Problem requirements.
The required output is the exact run of lines below that opens at the line with "Given: Open the user account profile icon" and closes at the line with "Given: Save the new ticket".

Dataset records

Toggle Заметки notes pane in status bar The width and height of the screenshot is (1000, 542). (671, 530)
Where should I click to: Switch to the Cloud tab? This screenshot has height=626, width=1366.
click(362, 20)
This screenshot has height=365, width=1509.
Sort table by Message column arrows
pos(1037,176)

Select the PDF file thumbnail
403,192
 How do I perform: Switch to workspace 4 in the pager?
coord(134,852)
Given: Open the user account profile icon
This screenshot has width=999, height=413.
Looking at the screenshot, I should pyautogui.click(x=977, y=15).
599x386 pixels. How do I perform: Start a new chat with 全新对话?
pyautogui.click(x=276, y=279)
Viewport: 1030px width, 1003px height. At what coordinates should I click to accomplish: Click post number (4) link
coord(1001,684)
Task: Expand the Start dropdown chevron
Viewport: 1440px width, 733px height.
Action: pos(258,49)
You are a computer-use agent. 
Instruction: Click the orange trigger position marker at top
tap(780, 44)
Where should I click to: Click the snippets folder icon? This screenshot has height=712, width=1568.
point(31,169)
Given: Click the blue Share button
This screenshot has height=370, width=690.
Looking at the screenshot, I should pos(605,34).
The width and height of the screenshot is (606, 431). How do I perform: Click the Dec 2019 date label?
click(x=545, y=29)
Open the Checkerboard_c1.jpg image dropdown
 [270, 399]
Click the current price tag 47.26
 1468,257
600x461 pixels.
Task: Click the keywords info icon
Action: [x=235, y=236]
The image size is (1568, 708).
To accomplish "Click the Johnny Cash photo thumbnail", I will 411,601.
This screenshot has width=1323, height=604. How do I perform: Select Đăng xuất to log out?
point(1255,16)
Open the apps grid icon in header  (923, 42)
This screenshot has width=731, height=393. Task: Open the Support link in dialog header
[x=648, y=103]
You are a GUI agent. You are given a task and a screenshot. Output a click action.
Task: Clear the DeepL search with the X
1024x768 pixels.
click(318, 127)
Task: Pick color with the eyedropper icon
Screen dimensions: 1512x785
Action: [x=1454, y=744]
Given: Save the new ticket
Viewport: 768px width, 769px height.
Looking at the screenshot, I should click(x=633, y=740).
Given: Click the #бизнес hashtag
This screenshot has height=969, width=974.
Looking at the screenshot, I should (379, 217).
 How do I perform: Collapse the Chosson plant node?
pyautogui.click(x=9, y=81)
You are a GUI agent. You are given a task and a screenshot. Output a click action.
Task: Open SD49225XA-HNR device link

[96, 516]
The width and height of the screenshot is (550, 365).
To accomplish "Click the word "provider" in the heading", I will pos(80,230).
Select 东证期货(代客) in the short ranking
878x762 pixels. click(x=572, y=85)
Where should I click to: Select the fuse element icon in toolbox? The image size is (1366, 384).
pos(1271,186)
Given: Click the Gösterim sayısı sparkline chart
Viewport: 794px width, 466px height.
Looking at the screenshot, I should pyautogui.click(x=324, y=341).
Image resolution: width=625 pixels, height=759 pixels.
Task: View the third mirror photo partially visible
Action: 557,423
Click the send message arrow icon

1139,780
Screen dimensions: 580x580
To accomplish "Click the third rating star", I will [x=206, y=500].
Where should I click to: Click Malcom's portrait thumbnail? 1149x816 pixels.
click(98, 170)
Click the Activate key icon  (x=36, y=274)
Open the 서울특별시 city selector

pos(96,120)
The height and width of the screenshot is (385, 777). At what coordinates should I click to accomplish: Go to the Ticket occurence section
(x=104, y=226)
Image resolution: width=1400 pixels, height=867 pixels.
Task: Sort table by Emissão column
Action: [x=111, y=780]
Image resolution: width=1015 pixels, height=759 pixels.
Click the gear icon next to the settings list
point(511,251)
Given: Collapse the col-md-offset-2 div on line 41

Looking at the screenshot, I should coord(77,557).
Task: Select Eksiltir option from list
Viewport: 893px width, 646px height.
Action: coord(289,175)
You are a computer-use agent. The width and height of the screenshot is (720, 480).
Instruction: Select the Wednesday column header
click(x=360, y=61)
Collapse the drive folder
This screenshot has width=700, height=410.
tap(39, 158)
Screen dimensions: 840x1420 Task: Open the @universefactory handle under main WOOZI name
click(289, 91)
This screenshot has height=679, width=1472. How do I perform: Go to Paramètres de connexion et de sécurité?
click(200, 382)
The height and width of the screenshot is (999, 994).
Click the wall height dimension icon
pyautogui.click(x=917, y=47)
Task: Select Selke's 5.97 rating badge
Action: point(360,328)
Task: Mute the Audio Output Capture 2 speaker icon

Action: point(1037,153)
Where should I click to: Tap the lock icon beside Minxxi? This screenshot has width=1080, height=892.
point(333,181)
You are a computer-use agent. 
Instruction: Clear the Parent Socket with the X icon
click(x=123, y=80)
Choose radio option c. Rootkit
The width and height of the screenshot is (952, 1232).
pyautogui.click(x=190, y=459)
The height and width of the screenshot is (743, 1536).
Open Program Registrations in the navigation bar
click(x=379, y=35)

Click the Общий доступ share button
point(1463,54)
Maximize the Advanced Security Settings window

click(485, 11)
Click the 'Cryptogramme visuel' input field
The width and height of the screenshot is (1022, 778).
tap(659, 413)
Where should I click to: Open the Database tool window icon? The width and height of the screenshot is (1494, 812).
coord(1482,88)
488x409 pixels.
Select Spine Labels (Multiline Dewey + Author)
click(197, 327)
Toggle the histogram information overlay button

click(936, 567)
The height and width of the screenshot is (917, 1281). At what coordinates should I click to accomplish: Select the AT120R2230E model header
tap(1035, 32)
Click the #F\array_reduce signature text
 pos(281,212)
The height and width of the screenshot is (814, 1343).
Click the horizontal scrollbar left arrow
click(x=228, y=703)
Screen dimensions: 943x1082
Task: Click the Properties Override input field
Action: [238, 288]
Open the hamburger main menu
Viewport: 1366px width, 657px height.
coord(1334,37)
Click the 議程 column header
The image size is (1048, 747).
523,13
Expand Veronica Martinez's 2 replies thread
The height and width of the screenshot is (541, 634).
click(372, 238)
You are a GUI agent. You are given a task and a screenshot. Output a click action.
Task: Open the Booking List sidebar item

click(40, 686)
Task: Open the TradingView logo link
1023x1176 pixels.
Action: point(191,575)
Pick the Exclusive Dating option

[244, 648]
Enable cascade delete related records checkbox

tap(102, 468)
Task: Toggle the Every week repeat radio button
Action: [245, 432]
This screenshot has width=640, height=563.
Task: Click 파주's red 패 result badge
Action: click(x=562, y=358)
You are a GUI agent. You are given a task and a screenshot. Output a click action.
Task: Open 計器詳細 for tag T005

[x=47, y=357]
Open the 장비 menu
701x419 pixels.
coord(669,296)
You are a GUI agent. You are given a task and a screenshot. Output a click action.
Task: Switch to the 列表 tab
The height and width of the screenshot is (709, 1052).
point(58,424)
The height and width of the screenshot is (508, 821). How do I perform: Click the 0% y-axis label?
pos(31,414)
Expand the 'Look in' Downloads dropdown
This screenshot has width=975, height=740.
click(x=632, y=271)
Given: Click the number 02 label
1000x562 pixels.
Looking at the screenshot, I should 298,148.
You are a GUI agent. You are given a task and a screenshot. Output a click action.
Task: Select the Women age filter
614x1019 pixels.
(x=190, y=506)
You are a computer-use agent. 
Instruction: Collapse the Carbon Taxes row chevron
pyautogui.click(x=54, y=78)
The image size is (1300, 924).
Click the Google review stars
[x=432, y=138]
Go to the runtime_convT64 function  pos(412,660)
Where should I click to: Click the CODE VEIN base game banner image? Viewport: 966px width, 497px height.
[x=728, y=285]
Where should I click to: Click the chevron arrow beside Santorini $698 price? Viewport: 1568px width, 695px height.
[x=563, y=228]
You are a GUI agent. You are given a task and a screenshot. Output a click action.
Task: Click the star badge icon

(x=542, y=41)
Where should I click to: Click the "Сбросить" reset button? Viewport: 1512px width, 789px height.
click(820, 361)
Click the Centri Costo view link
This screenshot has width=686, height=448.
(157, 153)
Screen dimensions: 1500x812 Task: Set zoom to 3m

Problem solution.
Given: Open the user account profile icon
This screenshot has width=999, height=413.
Looking at the screenshot, I should pyautogui.click(x=977, y=15).
599x386 pixels. How do I perform: Start a new chat with 全新对话?
pyautogui.click(x=276, y=279)
Viewport: 1030px width, 1003px height. At what coordinates should I click to accomplish: Click post number (4) link
coord(1001,684)
Task: Expand the Start dropdown chevron
Viewport: 1440px width, 733px height.
Action: pos(258,49)
You are a computer-use agent. 
Instruction: Click the orange trigger position marker at top
tap(780, 44)
Where should I click to: Click the snippets folder icon? This screenshot has height=712, width=1568.
point(31,169)
Given: Click the blue Share button
This screenshot has height=370, width=690.
Looking at the screenshot, I should pos(605,34).
The width and height of the screenshot is (606, 431). How do I perform: Click the Dec 2019 date label?
click(x=545, y=29)
Open the Checkerboard_c1.jpg image dropdown
 [270, 399]
Click the current price tag 47.26
 1468,257
600x461 pixels.
Task: Click the keywords info icon
Action: [x=235, y=236]
The image size is (1568, 708).
To accomplish "Click the Johnny Cash photo thumbnail", I will 411,601.
This screenshot has width=1323, height=604. How do I perform: Select Đăng xuất to log out?
point(1255,16)
Open the apps grid icon in header  (923, 42)
This screenshot has width=731, height=393. Task: Open the Support link in dialog header
[x=648, y=103]
You are a GUI agent. You are given a task and a screenshot. Output a click action.
Task: Clear the DeepL search with the X
1024x768 pixels.
click(318, 127)
Task: Pick color with the eyedropper icon
Screen dimensions: 1512x785
Action: [x=1454, y=744]
Given: Save the new ticket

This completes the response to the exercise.